Warracknabeal Cemetery, Victoria

Mr Cassmob’s maternal great grandparents, Janet Pentland nee Black and her husband, Michael Smith Pentland. The memorial includes the names of their sons killed during WWI.
Sydney and Donald Pentland are remember on the War Memorial in Warracknabeal along with others killed during the war.
The graves of three Pentland “children” are side by side: Percy Pentland (tight), Ruby Maggs (centre), and Maisie Muir (left).

And, in a random addition: from the Sevenhill district cemetery, Clare Valley, South Australia, this memorial is a recognition of the impact of the Rh negative factor and the consequent loss of children. We can be grateful that modern medicine can now manage this.
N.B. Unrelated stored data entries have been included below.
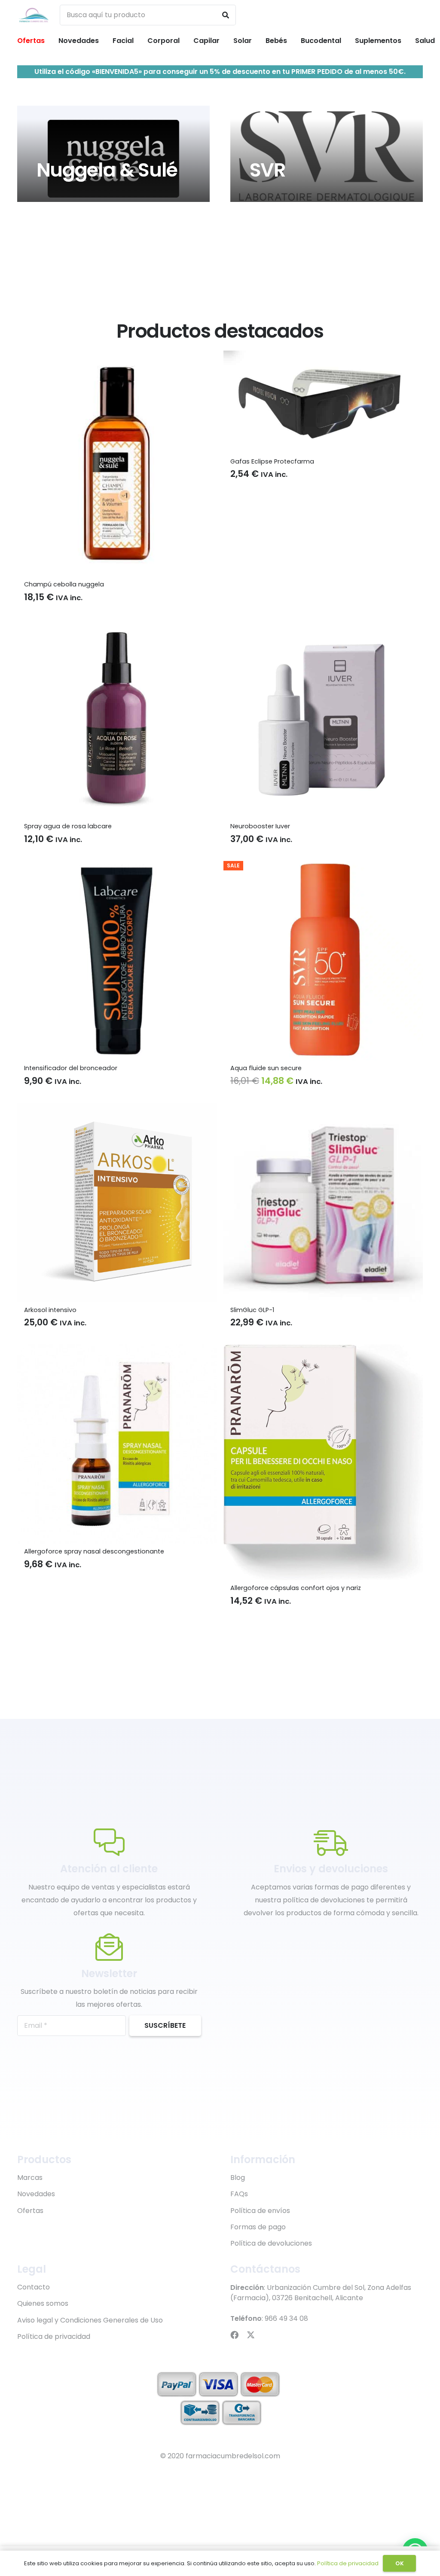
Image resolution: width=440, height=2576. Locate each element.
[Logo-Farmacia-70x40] (33, 15)
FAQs (239, 2194)
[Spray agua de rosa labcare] (117, 625)
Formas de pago (258, 2227)
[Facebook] (234, 2335)
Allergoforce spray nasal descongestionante (94, 1551)
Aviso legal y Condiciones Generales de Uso (90, 2320)
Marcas (30, 2177)
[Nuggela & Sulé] (113, 154)
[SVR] (326, 154)
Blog (237, 2177)
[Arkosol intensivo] (117, 1109)
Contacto (33, 2287)
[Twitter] (251, 2335)
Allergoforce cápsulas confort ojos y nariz (295, 1588)
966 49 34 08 (286, 2318)
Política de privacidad (53, 2336)
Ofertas (30, 2211)
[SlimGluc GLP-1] (323, 1109)
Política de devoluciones (271, 2243)
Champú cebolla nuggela (64, 584)
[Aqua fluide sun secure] (323, 867)
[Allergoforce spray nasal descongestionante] (117, 1350)
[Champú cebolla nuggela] (117, 357)
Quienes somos (42, 2303)
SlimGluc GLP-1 (252, 1310)
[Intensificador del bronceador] (117, 867)
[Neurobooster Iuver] (323, 625)
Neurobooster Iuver (260, 826)
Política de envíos (260, 2211)
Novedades (36, 2194)
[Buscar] (225, 15)
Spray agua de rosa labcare (68, 826)
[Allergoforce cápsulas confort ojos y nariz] (323, 1350)
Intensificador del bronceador (70, 1068)
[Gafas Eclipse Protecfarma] (323, 357)
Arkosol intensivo (50, 1310)
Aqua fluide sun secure (266, 1068)
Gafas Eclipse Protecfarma (272, 461)
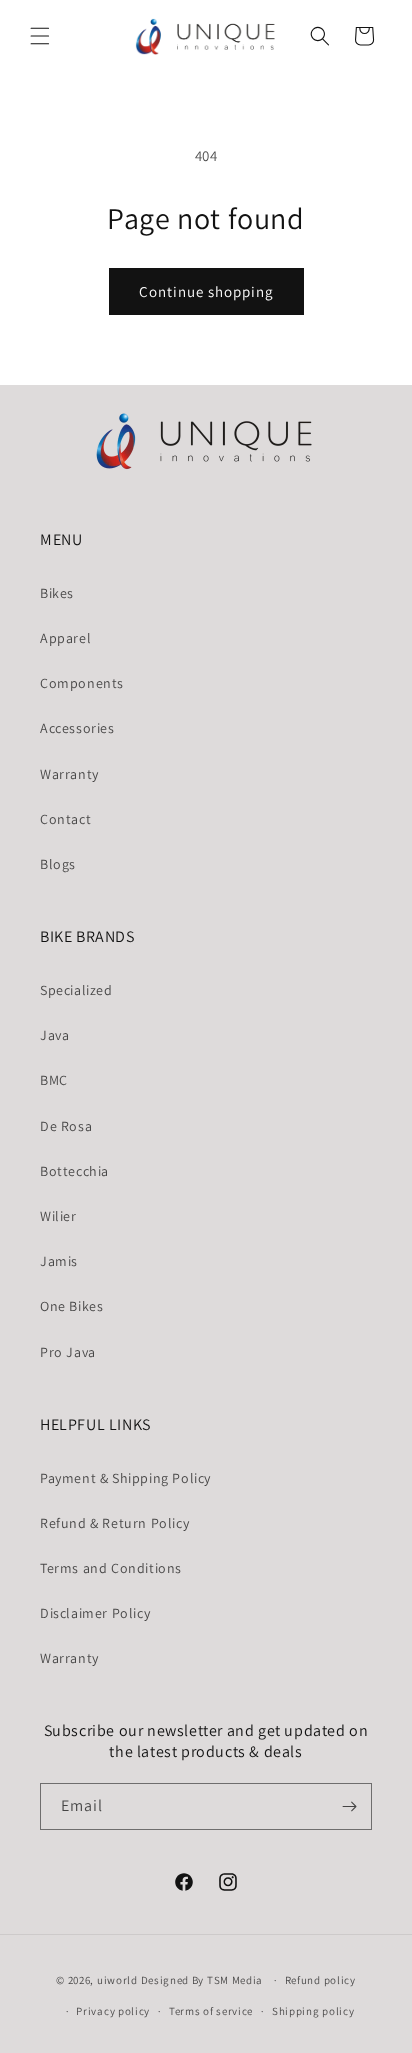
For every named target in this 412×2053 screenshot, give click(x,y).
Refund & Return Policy (114, 1523)
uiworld (117, 1980)
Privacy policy (113, 2011)
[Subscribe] (349, 1806)
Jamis (59, 1261)
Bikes (57, 593)
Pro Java (68, 1352)
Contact (65, 819)
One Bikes (71, 1306)
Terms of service (211, 2011)
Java (54, 1035)
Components (82, 683)
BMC (54, 1080)
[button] (40, 36)
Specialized (76, 990)
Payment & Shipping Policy (125, 1478)
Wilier (58, 1216)
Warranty (69, 774)
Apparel (65, 638)
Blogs (58, 864)
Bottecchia (74, 1171)
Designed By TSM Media (203, 1980)
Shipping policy (313, 2011)
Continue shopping (206, 291)
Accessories (77, 728)
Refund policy (320, 1980)
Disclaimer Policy (95, 1613)
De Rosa (66, 1126)
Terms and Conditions (111, 1568)
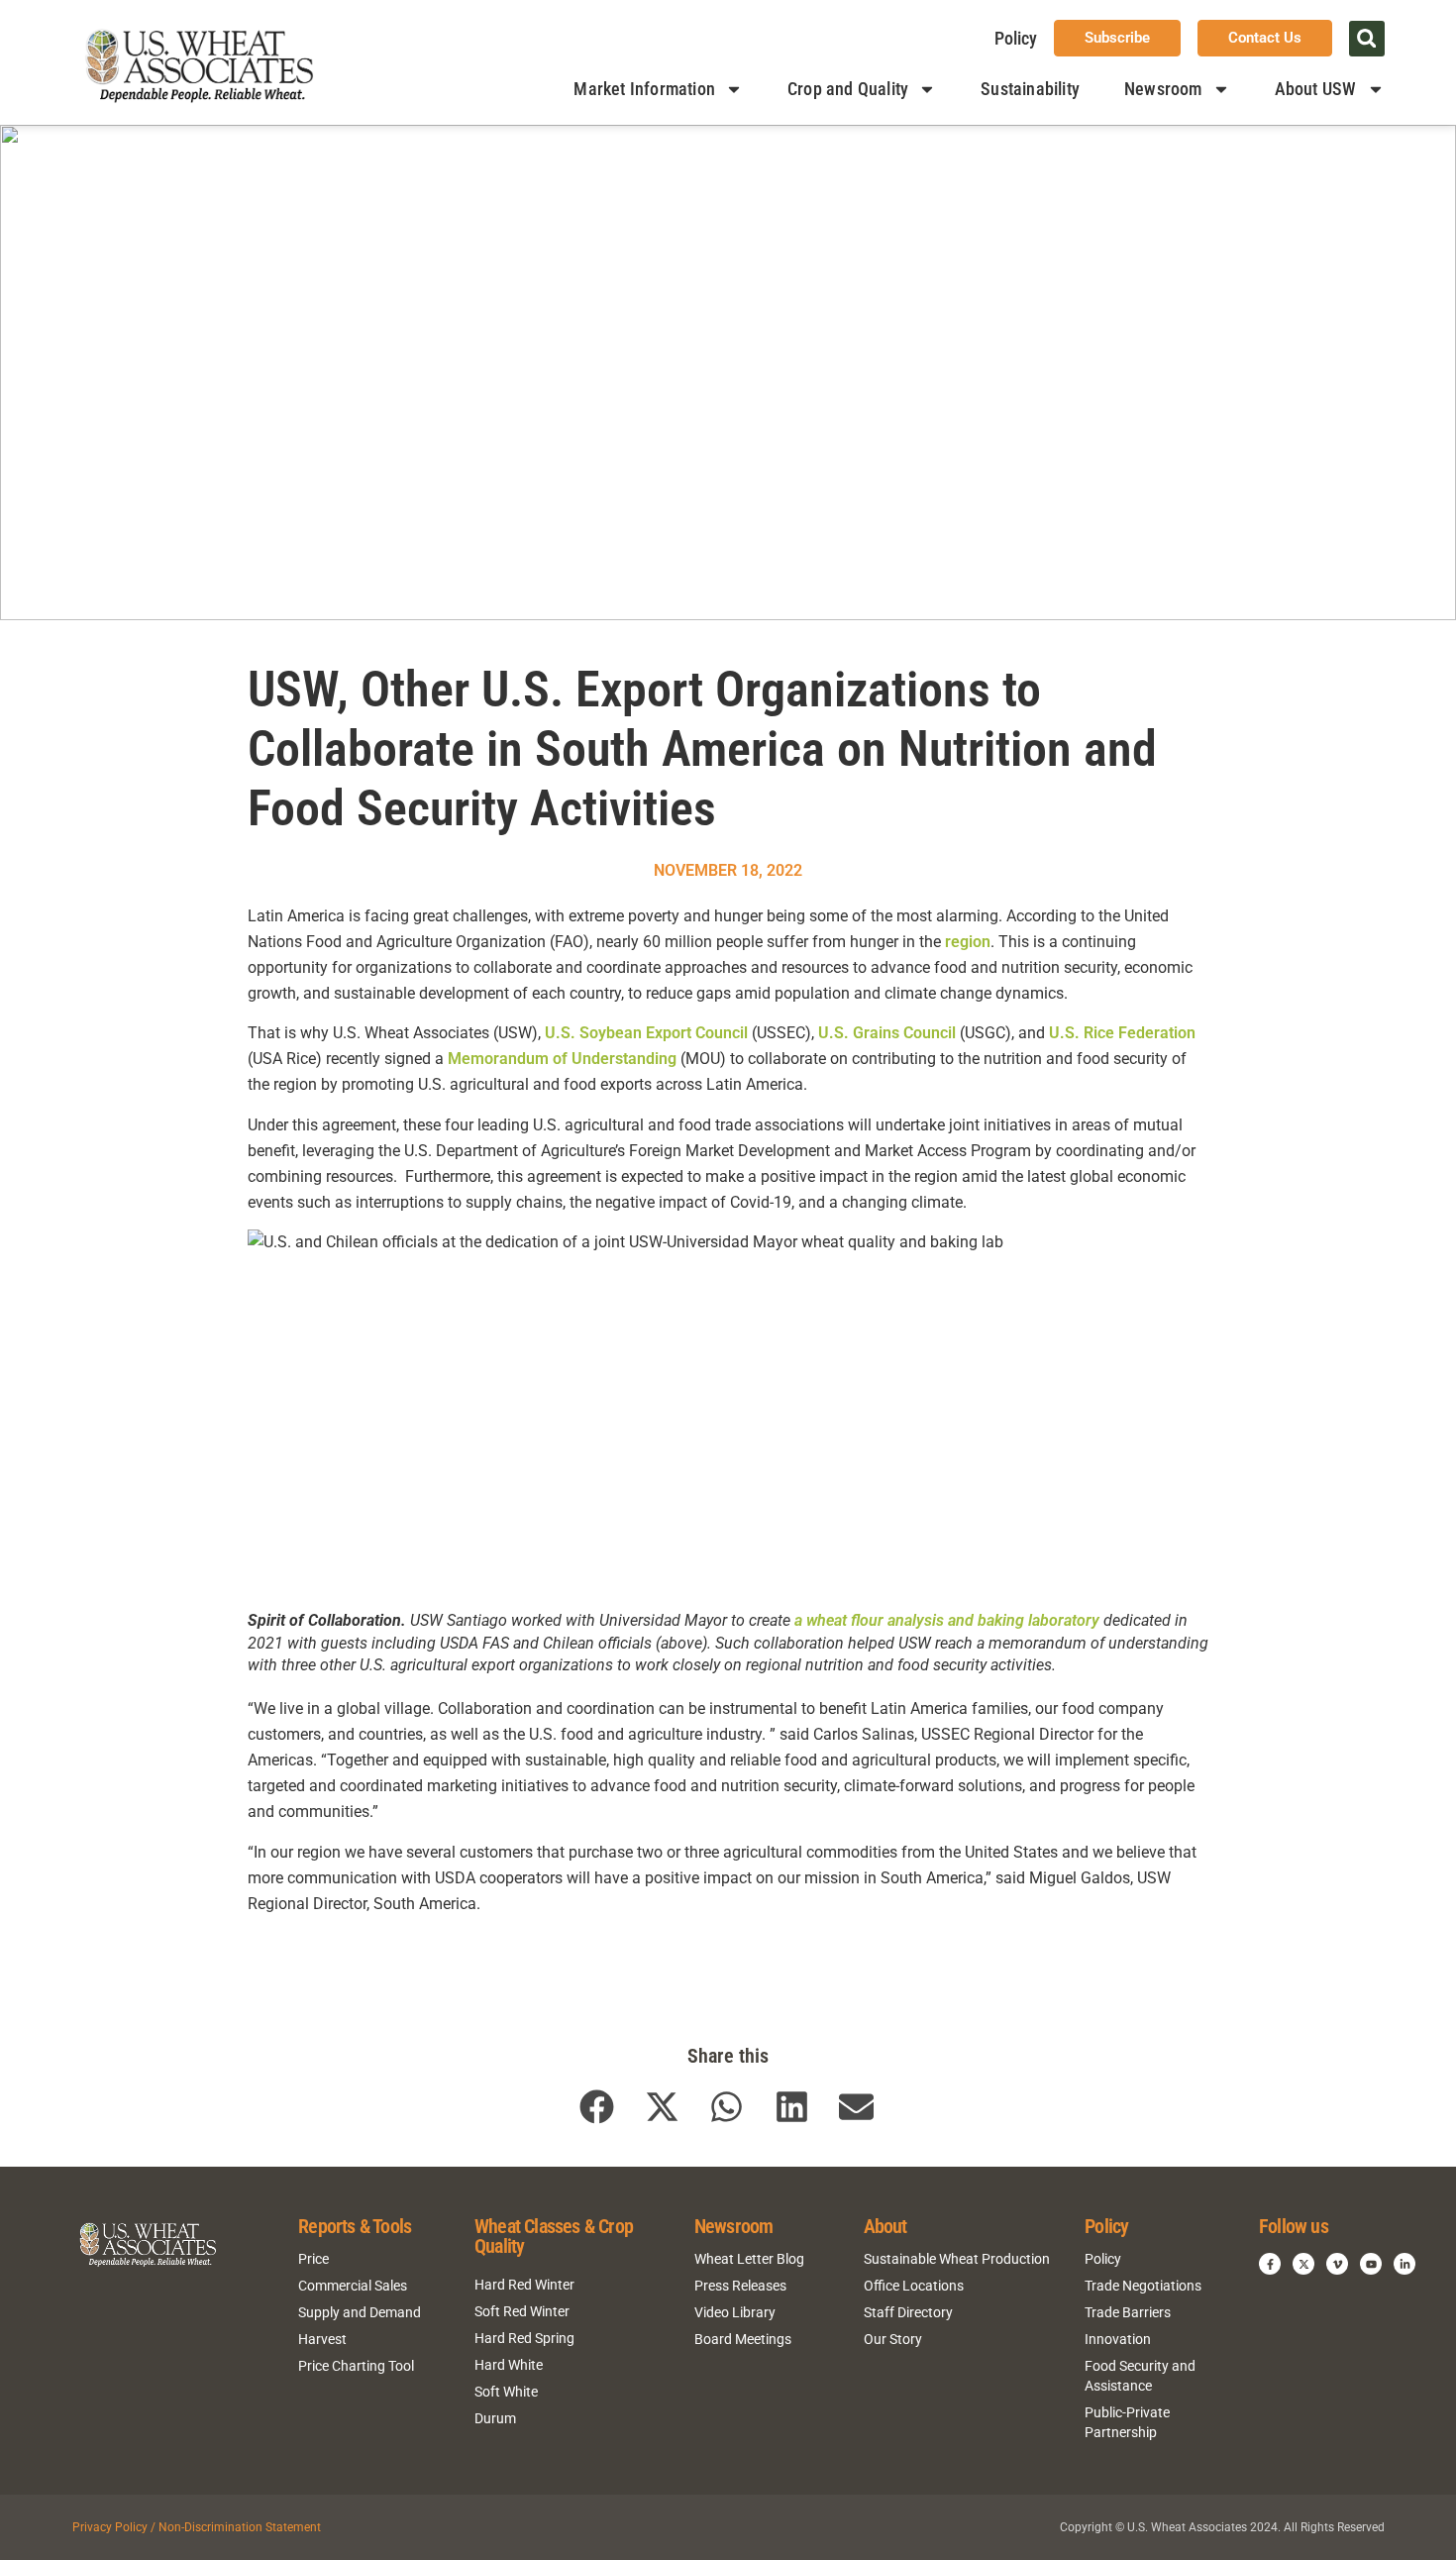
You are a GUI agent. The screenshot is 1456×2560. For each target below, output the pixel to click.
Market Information (644, 88)
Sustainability (1030, 88)
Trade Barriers (1128, 2312)
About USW (1316, 88)
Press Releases (740, 2285)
Those mentioned are unrelated to the Pentlands. What a series of tragedies for Bill and Julia Quirke.

7 thoughts on “O is for Ouyen and the Pentlands

  1. The Quirke family suffered greatly – advances in modern medicine are encouraging.

    I always find it interesting when the missing war dead are remembered on family graves – it happened quite often as bodies were not repatriated and most family would have no chance to visit France or Turkey in those days.

    Liked by 1 person

    1. Hard to imagine the pain from losing all those children.
      Yes, I’ve seen the war deaths on graves quite often.. a way to make sure they weren’t forgotten. It certainly wasn’t in the Pentland family.


  2. I love your maternal grandparents’ grave. In the US, these are known as garden plots — and in some cities, such as Philadelphia, they have planting days were the public can plant flowers on this type of grave (which here usually has soil in the frame).